Please join us for the KSMoCA Visiting Artist Lecture Series, which is open to members of the public and students at Dr. MLK Jr School. The lecture will take place in the school library.

For the past 7 years, Hannah Jickling and Helen Reed have been researching taste and flavor with groups of young people in public schools. In their current project, Big Rock Candy Mountain, they have produced several edible artist editions that publicly circulate classroom explorations of taste through the medium of candy.

At these launch events, Hannah & Helen will share some recent editions including QA CHEW’S BUBBLE TROUBLE (2018), a chewing gum developed with a Grade 6/7 class. BUBBLE TROUBLE contains a uniquely abstract blend of both fruity and sweet notes, with some sharp and earthy tones. Students have variously described the flavor as: “Hello Kitty bubble bath,” “pungent,” and “mysterious.” They will also present on their book, Multiple Elementary, which addresses classroom collaborations, participatory practices, adult-child relationships, and taste-making.

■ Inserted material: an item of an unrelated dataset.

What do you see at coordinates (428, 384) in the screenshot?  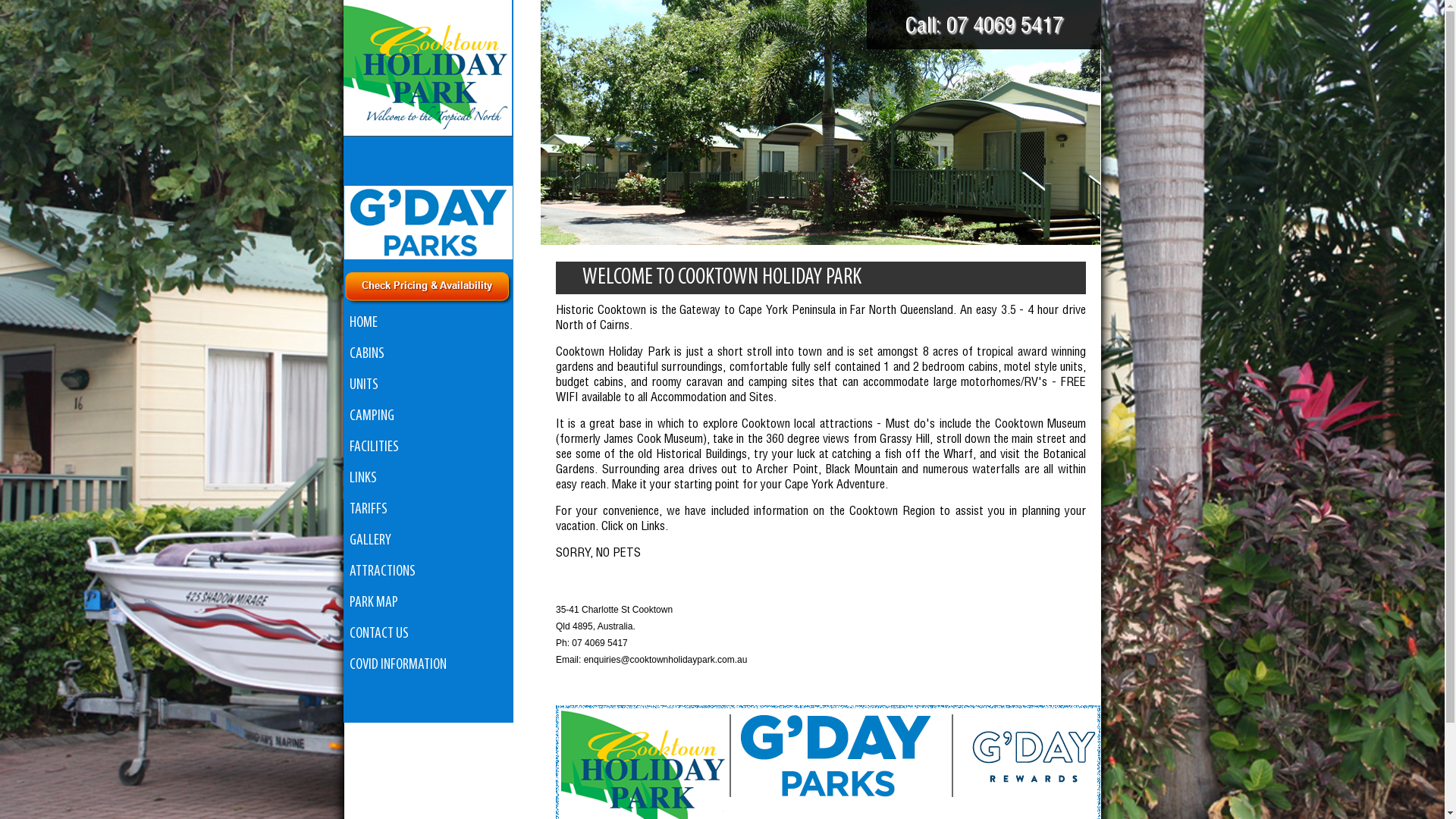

Big Rock Candy Mountain is a flavor incubator and taste-making think-tank between Hannah Jickling, Helen Reed and the students at Queen Alexandra Elementary School in East Vancouver, British Columbia/unceded Coast Salish Territories.

The project is comprised of edible editions, workshops, artist invocations, strange conversations, school ground installations and an Instagram conveyor belt of evolving ideas. Rather than investing in a single result, BRCM privileges the school as a kind of candy factory, engaged in a wide range of productive capacities and processes. Here, creative flavour-making, pop art riffs and explorations in kid-defined ‘persuasive’ language intersect with the larger context of economy, labour, taste-as-power and culturally defined objects of desire.

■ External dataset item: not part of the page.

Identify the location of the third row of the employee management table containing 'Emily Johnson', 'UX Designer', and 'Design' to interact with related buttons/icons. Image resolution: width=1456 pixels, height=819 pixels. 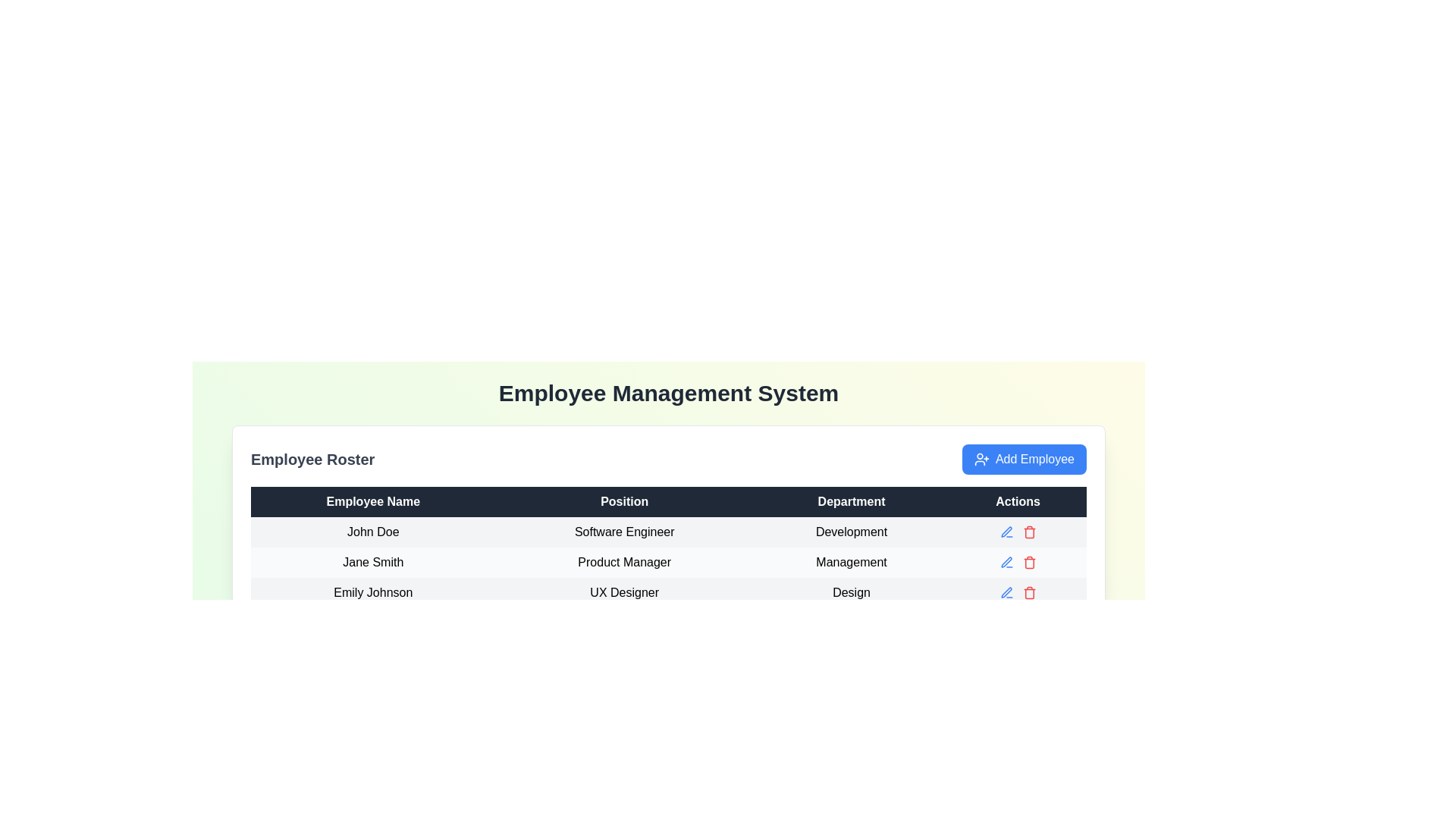
(668, 592).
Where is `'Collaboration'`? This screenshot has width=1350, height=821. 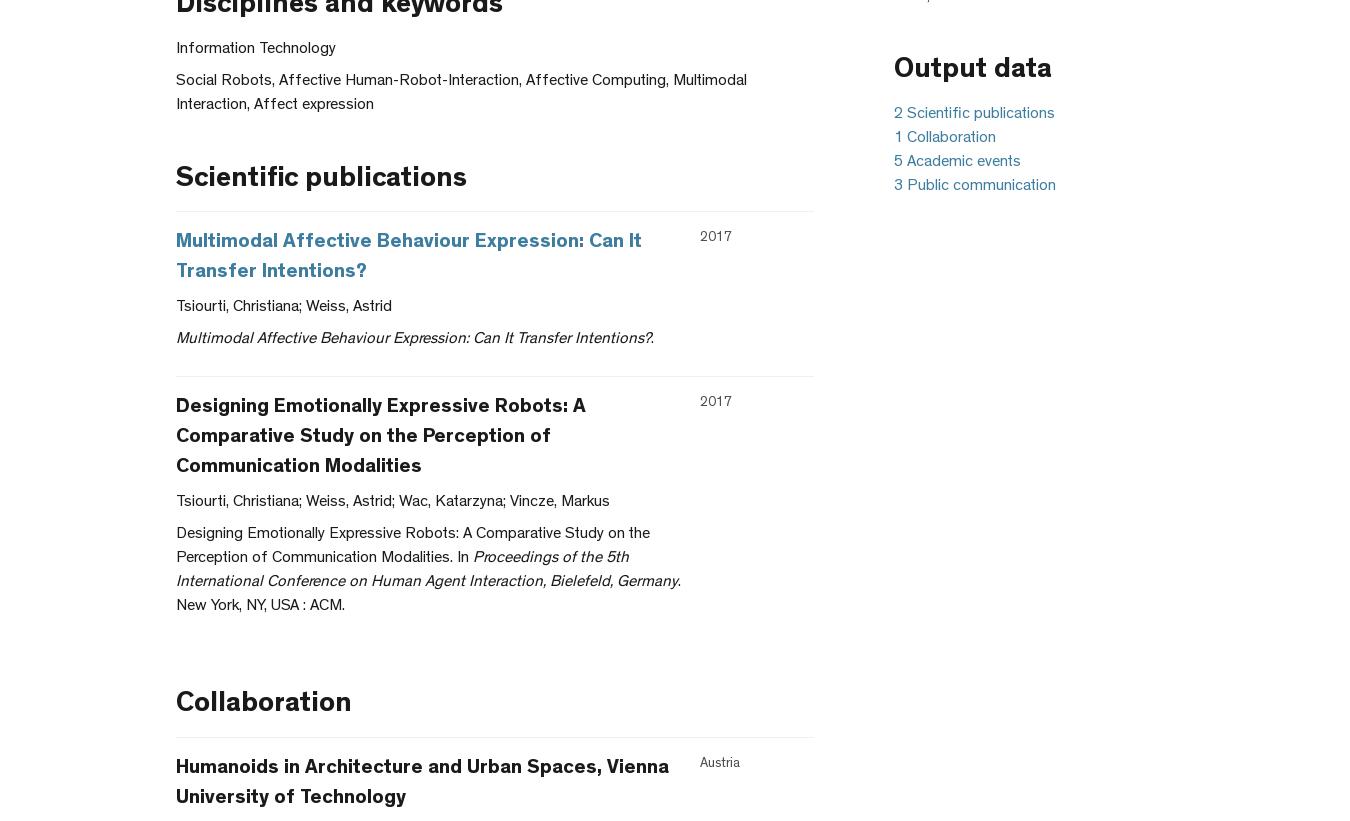
'Collaboration' is located at coordinates (263, 705).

Big Rock Candy Mountain takes its name from the popular folk song that has been rewritten countless times to reflect changing comic utopia. Big Rock Candy Mountain is where we can hear a “buzzin’ of the bees in the peppermint trees, ’round the soda water fountains.” It is also a post-proportionate world where adults and rationality no longer define the rules and limits of what is possible.

Helen Reed and Hannah Jickling have been collaborating since 2006. Their projects take shape as public installations, social situations, and events that circulate as photographs, videos, printed matter, and artists’ multiples. They are currently fascinated with the contact high intrinsic to collaborative research, especially in their recent projects with children. Helen and Hannah have exhibited and performed internationally, with both individual and collaborative work appearing in such venues as: The Portland Art Museum (OR), The Dunlop Art Gallery (SK), Smack Mellon (NY), Doris McCarthy Gallery (ON), The Yukon Arts Centre Gallery (YT), YYZ Artists’ Outlet (ON), Carleton University Art Gallery (ON), Dalhousie University Art Gallery (NS), Bästa Biennalen (SE), The Vancouver Art Gallery (BC), The Power Plant (ON) and Flat Time House’s first issue of NOIT (UK). In Fall 2017 they released Multiple Elementary, a book that explores the elementary school classroom as a site of invention and reception of contemporary art practices, published by YYZBOOKS. Jickling and Reed are recipients of the 2016 Ian Wallace Award for Teaching Excellence (Emily Carr University of Art & Design), a 2017 Mayor’s Arts Award for Emerging Public Art (City of Vancouver) and a 2018 VIVA Award (Jack and Doris Shadbolt Foundation for the Visual Arts).